Teatro, il regista Gianfelice Imparato: la sottrazione della recitazione è il mio modo di lavorare. L'intervista di Fattitaliani


Oggi al Brancaccino alle 18,45 ultima replica dello spettacolo “Scarti di Paradiso” con Alessandra D’Ambrosio che ne è anche autrice insieme a Diana dal Monaco. Regia di Gianfelice Imparato, intervistato da Fattitaliani.

La prima volta che ha letto il testo cos’ha pensato?
Era un testo molto interessante anche se poi è stato articolato diversamente da come era. Abbiamo introdotto le varie giornate e abbiamo introdotto la voce dello psicologo. Altrimenti era un monologo articolato in un’unica soluzione.

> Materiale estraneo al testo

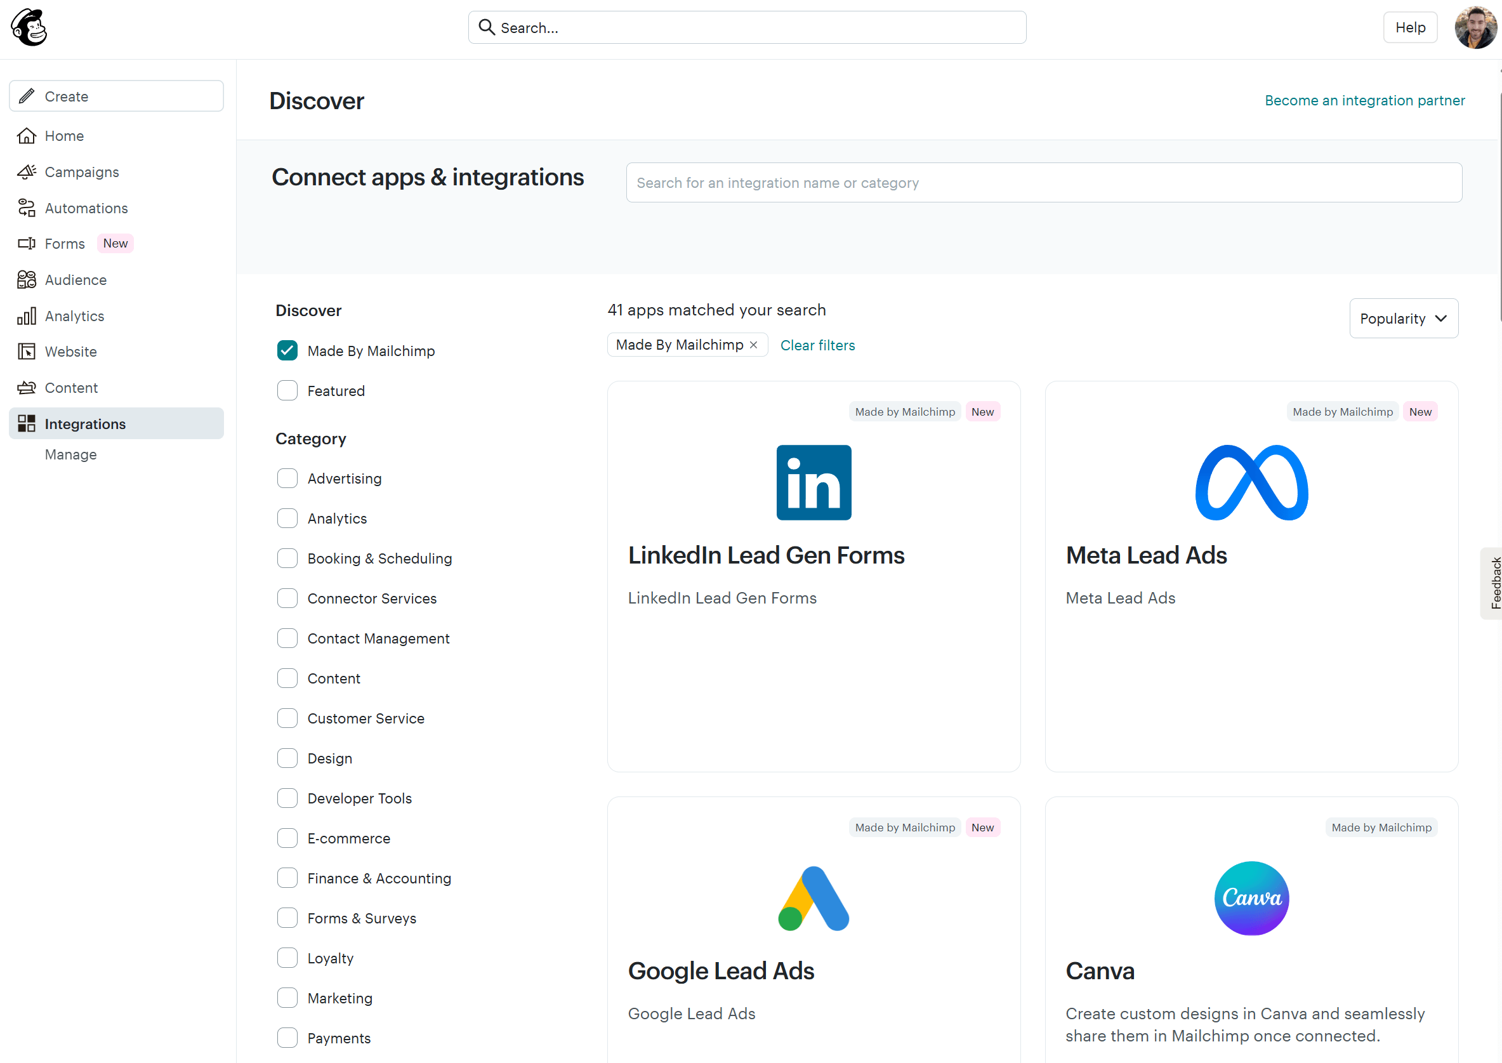Viewport: 1502px width, 1063px height.
Task: Enable the Featured checkbox
Action: 287,390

Eh, sì perché sarebbe diventato noioso e forse pesante per gli argomenti trattati, invece a me è piaciuto molto! È una chicca!
Il testo è interessantissimo. Il mio timore era non tanto il noioso ma per un fatto di forma ma anche di sostanza, bisognava dare vari momenti, altrimenti il monologo in un’unica soluzione risultava essere come sostanza anche poco credibile, come situazione non come contenuto. Ho cercato di dare una possibilità di immergerlo in una realtà, altrimenti era più astratto.
Ha apportato delle modifiche in Privilegio o era come l’aveva descritta l’autore?
No! il testo è rimasto sostanzialmente quello salvo alcune modifiche, alcuni passi che alla lettura rivelavano la loro matrice letteraria. Quando la scrittura vivente a quel teatro deve anche essere modellata in un modo visibile non prettamente letteraria. Deve essere una lingua detta, abbiamo modificato qualche piccola cosa di sintassi ma niente di che, il testo sostanzialmente è quello che hanno scritto loro.
Nelle note di regia ho letto che il bordello ed il manicomio sono due mondi lontani, in che modo lo sono?
Lontani perché anche se dolorosi tutti e due nel bordello c’è la complicazione e la “vita” mentre nel manicomio c’è una sospensione assoluta dalla vita fini ad arrivare alla lobotomia o all’elettroshock.
Di suo che cosa ha messo nella regia?
Ho separato il mondo del manicomio da quello del bordello perché chiaramente stando nel manicomio l’ho reso un po’ lirico con delle proiezioni, bozzetti di figure di quegli anni per rappresentare i frequentatori di bordello e delle meretrici che erano lì. Così quando Privilegio parla del bordello, le immagini rendono chiaro che è un mondo lirico. Ho fatto anche il pannello con quel buco immaginando che fosse il buco dell’armadio da cui Privilegio da ragazzina vedeva le altre donne del bordello lavorare. Ho introdotto la voce dello psicologo, la voce della mamma e poi ho messo la canzone iniziale che dà il titolo allo spettacolo. Mi sono concentrato molto sulla sottrazione della recitazione che è il mio modo di lavorare. Arrivare allo stato emotivo con l’emozione e non attraverso la forma o l’intonazione. Concentrarsi sullo stato emotivo e trasmettere quello.
Penso che sia uno spettacolo a cui si dovrebbero invitare le scuole proprio per far conoscere questo mondo che è molto lontano dai giovani di adesso.
Non lo so, forse l’argomento del manicomio lo accetterebbero ma credo che avrebbero difficoltà ad accettare anche la parte che parla del bordello. A modo suo è una parte dolorosa che parla di un fenomeno sociale che anche se è di sempre, viene descritto in quegli anni com’era.
Dopo Roma, Napoli…
Sì e spero che possa avere vita nella prossima stagione.